Christopher's deepest point is that AI is an amplifier. It magnifies whatever foundation you have, and many companies are not built on one, they are riffing with the tides. In the rush, teams drifted from their stated values, and that is how you get ideas like AI-driven personalized pricing, which can permanently break customer trust the moment two customers compare notes. His fix is to ground AI in real values and guardrails with human oversight at the right points, because you can fire a bad hire but you cannot fire your AI. On disclosure, he favors implicit transparency: a human-centric experience that makes clear a person is one click away, so customers never feel trapped in an AI loop.

What support leaders should take from this

  • Define success before you hire or deploy. If no one can say what the AI is for, no title or tool will save the project.

  • Respect the lab-to-reality gap. A result that works in ideal conditions will not survive messy real-world volume without oversight and clean data.

  • Hunt for work slop with follow-up questions. If the person cannot explain how they got the answer or its risks, it is plausible noise, not value.

  • Weight accuracy over speed. A fast wrong answer costs more trust than a slower right one. Measure quality, not just activity.

  • Anchor AI to your values. Run every flashy idea through your stated principles, and keep humans overseeing the guardrails.

  • Equip your people. Your team already uses AI. Find out where, and prepare them to work alongside it before you scale.

Listen to the full episode

Christopher goes deeper on the AI hangover, building customer trust, and why "made by humans" is becoming a luxury good, in the full episode of the Fini Podcast. You can follow his work on LinkedIn and at Christopher Lind & Co.
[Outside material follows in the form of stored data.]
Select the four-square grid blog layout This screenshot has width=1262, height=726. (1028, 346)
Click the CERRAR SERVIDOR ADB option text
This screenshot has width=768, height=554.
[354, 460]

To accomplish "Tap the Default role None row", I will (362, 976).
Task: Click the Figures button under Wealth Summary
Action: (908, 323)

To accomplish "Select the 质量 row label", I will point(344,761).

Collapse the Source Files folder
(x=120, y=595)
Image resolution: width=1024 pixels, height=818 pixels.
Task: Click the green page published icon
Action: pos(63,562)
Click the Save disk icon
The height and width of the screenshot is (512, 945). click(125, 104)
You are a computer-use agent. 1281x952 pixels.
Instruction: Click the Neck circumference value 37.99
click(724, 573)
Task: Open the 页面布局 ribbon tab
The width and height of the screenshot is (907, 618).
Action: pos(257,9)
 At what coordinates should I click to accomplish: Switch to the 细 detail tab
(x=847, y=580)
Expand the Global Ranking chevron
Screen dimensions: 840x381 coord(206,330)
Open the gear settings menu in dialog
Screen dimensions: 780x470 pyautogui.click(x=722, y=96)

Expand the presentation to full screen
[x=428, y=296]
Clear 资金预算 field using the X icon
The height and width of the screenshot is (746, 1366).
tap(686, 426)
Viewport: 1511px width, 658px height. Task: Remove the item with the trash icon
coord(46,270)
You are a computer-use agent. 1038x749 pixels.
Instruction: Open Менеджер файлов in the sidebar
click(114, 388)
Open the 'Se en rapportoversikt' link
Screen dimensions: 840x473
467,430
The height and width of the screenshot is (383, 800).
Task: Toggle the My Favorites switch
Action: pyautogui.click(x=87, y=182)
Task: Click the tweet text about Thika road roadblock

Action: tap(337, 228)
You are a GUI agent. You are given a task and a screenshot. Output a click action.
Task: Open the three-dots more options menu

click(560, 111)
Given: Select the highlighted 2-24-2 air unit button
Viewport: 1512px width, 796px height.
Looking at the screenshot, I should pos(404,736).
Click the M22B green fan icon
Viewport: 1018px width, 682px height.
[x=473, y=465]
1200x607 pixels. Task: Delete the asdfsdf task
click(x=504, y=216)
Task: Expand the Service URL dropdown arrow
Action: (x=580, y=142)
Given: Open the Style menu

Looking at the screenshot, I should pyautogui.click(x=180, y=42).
AI built for accuracy and grounded in your policies, not just speed, is what Fini is built for. Book a demo to see it in action.

Transcript

FAQs

Why does Christopher Lind turn down Chief AI Officer roles?

Because many are set up to fail on unrealistic expectations. Companies treat the role like a magician who will make their problems disappear, while leaving the actual business goals undefined. When a job description demands outcomes in the first 90 to 180 days that no one could deliver, he sees it as a red flag and walks away.

What is the "agentic letdown"?

Christopher's term for the gap between what autonomous agents were promised to do and what they deliver. The technology is capable, but vendors overpromise, and results that work about 70% of the time in a controlled lab break down in the real world, where data is messy and human oversight is missing.

What is "work slop"?

AI output that sounds plausible but creates noise instead of value. His example: a CX team built AI-generated decks, passed them through several teams, and got budget approved without ever talking to a customer, then scrapped six months of work. You catch it by asking follow-up questions the presenter cannot answer.

Does accuracy matter more than speed in AI support?

Yes. Christopher argues the industry grossly underestimates accuracy. A 30-second answer that is wrong damages trust more than a five-minute answer that is right, so teams should measure quality and customer satisfaction, not just activity like response times and tickets closed.